I believe bridge cameras offer a "best of both worlds approach" which deserves serious consideration by anyone in the market for a new camera. Bridge cameras offer lower cost, smaller size, lighter weight, and greater convenience and ease of use than DSLRs, while at the same time providing better optics and a larger focal range than compacts, along with DSLR-like features such as full manual control and RAW files, which most compacts do not have. (High-end compacts like the Panasonic LX3 and Canon G9/G10 are exceptions, but these are in the price range of an entry-level DSLR.)

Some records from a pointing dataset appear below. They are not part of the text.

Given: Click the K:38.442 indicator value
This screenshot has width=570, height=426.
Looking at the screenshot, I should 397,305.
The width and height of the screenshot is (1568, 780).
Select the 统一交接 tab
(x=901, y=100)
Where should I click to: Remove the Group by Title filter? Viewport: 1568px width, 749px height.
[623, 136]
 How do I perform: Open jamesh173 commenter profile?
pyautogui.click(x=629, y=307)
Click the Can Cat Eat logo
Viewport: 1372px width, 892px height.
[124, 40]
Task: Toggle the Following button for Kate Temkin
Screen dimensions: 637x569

I used to think that I would start with a superzoom like the FZ28 and eventually "grow into" a DSLR. With the advent of Micro Four Thirds (e.g., the Panasonic Lumix DMC-G1), I now seriously doubt I will ever get a DSLR. I am philosophically opposed to putting "new wine into old wine skins." I think the optomechanical system at the core of the SLR was a clever idea in its time, but that time has passed. I believe Electronic Viewfinder, Interchangeable Lens (EVIL) cameras, hopefully based on the M4/3 standard, will ultimately replace DSLRs. If the M4/3 standard catches on, I believe that's what I'll get if I ever outgrow a superzoom/bridge camera -- I just don't see a DSLR as a desirable part of my future any more!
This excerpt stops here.